Chuveirada

1.

— Laura, volta pra mim! Me perdoa.
— Nunca! Cachorro! Vai lá com a tal a Simoni.
— Foi só um banho, eu juro! Eu queria ficar cheirosinho pra você.
— Tá me chamando de porca, safado?
— Laura, não é nada disso! Dá um desconto, eu tava há duas semanas sem banho, na casa da Simoni tem poço artesiano…
— Então vai lá tomar banho com ela. Depois é eu que sou suja.
— Laura, volta pra mim! Não rolou nada, foi só um banho!

2.

— E aê, conseguiu serviço?
— Nada. E tu?
— Vixe… Quer dizer, serviço até aparece, mas como é que vai entregar? Dá nem pra fazer cimento.
— Foda… E nós faz o que agora? Volta pra terra?
— Lá num tem água também. Danô-se.
— Nós tinha que dar um jeito de ir pro Rio de Janeiro.
— Eu não! E os homi-lagarto?
— Pião, eu já disse que num existe homi-lagarto!
— Ô se existe! Eu vi no celular , ó aqui a foto! Tão fazeno homi-lagarto pra viver sem água.
— Deixa de besteira, Pião! É tudo invenção dessas internets.
— Invenção nada! Ó, pro Rio é que eu num vô nem a pau.

3.

— Pode entrar, tenente.
— Permissão para falar livremente, capitã?
— Sim, Marcela. Tudo certo para a operação?
— Tudo sim, capitã. Serão três carros leves, um blindado e metade da tropa.
— Ótimo…
— Capitã?
— Desculpe.
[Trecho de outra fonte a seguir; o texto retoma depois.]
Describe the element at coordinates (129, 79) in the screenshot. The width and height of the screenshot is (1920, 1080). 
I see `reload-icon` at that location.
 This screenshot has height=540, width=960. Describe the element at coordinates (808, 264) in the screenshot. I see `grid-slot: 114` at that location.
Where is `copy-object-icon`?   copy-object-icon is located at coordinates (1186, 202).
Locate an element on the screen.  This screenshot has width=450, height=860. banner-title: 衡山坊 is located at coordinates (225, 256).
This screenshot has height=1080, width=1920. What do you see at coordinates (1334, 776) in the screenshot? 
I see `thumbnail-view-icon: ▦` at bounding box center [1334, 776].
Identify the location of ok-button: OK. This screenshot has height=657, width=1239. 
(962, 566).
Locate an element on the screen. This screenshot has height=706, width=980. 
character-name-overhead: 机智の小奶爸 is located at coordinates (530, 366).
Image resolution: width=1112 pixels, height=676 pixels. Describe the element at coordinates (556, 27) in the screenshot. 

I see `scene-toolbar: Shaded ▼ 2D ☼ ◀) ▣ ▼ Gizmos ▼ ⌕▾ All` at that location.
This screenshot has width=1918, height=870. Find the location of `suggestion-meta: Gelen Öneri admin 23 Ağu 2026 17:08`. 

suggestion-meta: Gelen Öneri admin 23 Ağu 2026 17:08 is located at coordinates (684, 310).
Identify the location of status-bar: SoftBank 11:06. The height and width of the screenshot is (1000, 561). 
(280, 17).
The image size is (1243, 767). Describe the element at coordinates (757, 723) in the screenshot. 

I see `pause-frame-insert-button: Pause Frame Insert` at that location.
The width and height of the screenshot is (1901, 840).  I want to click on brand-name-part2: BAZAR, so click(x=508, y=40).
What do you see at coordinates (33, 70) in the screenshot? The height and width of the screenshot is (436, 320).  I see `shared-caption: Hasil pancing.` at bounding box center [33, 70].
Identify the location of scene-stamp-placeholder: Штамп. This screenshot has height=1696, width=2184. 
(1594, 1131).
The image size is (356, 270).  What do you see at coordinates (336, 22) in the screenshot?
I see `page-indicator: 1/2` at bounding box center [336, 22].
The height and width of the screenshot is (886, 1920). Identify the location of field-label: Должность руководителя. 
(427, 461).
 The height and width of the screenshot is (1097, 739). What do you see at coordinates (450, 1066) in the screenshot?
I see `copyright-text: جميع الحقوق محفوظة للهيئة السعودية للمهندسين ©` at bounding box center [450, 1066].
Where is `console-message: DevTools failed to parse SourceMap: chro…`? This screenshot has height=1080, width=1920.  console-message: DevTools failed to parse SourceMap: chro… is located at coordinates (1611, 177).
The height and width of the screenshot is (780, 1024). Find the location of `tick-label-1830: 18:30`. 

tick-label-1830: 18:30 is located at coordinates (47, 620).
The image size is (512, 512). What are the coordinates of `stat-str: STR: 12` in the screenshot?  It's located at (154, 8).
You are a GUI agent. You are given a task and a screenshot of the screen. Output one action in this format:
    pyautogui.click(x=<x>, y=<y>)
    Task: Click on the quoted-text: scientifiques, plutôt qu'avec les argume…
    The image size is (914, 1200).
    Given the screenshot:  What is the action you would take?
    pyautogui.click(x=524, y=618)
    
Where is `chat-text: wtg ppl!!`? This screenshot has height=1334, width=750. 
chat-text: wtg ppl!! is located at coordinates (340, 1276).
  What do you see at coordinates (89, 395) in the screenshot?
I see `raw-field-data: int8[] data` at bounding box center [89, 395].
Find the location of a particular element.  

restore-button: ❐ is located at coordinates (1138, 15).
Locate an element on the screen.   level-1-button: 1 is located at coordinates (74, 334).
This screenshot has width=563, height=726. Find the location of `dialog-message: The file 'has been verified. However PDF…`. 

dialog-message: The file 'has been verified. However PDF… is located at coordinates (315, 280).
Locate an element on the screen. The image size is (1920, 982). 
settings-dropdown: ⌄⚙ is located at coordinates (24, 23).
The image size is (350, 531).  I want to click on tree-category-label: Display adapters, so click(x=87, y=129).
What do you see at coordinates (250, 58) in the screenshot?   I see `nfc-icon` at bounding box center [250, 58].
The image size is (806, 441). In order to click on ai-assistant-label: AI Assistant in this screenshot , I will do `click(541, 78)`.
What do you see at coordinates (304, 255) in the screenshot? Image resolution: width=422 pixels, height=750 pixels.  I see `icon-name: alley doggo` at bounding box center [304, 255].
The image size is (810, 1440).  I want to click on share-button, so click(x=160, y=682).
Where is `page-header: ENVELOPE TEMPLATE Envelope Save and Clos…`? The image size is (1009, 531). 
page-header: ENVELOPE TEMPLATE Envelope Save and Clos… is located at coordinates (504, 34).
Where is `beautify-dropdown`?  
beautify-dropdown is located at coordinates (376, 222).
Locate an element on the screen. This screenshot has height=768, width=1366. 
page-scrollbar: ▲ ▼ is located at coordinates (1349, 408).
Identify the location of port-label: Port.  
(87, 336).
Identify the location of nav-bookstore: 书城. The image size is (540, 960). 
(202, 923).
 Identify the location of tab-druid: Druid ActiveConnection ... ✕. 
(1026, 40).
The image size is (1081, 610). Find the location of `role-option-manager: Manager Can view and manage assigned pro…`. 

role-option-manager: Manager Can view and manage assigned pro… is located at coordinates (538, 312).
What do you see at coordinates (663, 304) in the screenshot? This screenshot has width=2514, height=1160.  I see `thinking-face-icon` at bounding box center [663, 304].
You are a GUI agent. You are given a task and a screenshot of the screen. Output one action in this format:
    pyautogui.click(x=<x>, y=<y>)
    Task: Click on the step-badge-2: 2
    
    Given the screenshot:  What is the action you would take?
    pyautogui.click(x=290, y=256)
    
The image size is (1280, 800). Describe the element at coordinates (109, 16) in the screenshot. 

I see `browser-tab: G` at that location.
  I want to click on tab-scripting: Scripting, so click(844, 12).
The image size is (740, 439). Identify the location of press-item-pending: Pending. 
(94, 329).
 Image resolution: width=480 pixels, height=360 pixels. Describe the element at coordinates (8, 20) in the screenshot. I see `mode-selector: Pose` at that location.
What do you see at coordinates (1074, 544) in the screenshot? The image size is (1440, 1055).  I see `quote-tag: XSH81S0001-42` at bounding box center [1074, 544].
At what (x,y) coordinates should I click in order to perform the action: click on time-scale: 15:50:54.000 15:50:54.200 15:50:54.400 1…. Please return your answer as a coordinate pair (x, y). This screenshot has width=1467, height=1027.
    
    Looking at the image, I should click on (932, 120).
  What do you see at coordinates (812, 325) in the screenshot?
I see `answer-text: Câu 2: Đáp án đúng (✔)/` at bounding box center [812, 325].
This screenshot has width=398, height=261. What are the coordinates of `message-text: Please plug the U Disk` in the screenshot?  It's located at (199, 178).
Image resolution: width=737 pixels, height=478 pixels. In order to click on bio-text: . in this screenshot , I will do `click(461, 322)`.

Marcela, somos amigas há muito tempo. Puta que pariu, isso que estamos fazendo é imbecil. Estúpido!
— É… Todo um destacamento para proteger cinco caminhões pipa. Chega a ser ridículo.
— Ridículo é fazer tudo isso para que meia dúzia de filho da puta rico do Morumbi tenha água para limpar a bunda enquanto o povo todo morre de sede. Às vezes tenho vontade até…
— Melhor não dizer isso em voz alta.
— Não. Pelo menos nosso suprimento d’água não foi cortado. Desertar a operação seria se juntar à massa desesperada.
— Entre a cruz e a espada, capitã.
— Quantos perdemos na última entrega?
— Cinco. Felipe e Lúcia entre eles…
— Puta merda… Eu preciso ficar sozinha um pouco… Dispensada.

4.

— E a Laura e o Marcos?
— Morreram também. Acho que foi no tumulto.
— Pena. Simoni?
— Também.
— Mas a Simoni tinha poço.
— O povo tudo invadiu, e ela foi tentar defender a caixa d’água.
— Pena. O Rafael? Júlio?
— Rafael fiquei sabendo que fugiu pro norte. O Júlio foi naquele terceiro levante.
— O terceiro foi no Morumbi, né? Nas mansões?
— Esse mesmo. Saíram atirando sem dó.
— Pena. Quem sobrou?
— Nós duas, a Francisca… Acho que o Felipe tá vivo ainda, ele postou algo no Twitter outro dia.
— E o que a gente faz agora?
— Sobrevive, ué. Com tão pouca gente em São Paulo, pelo menos agora água é que não vai mais faltar.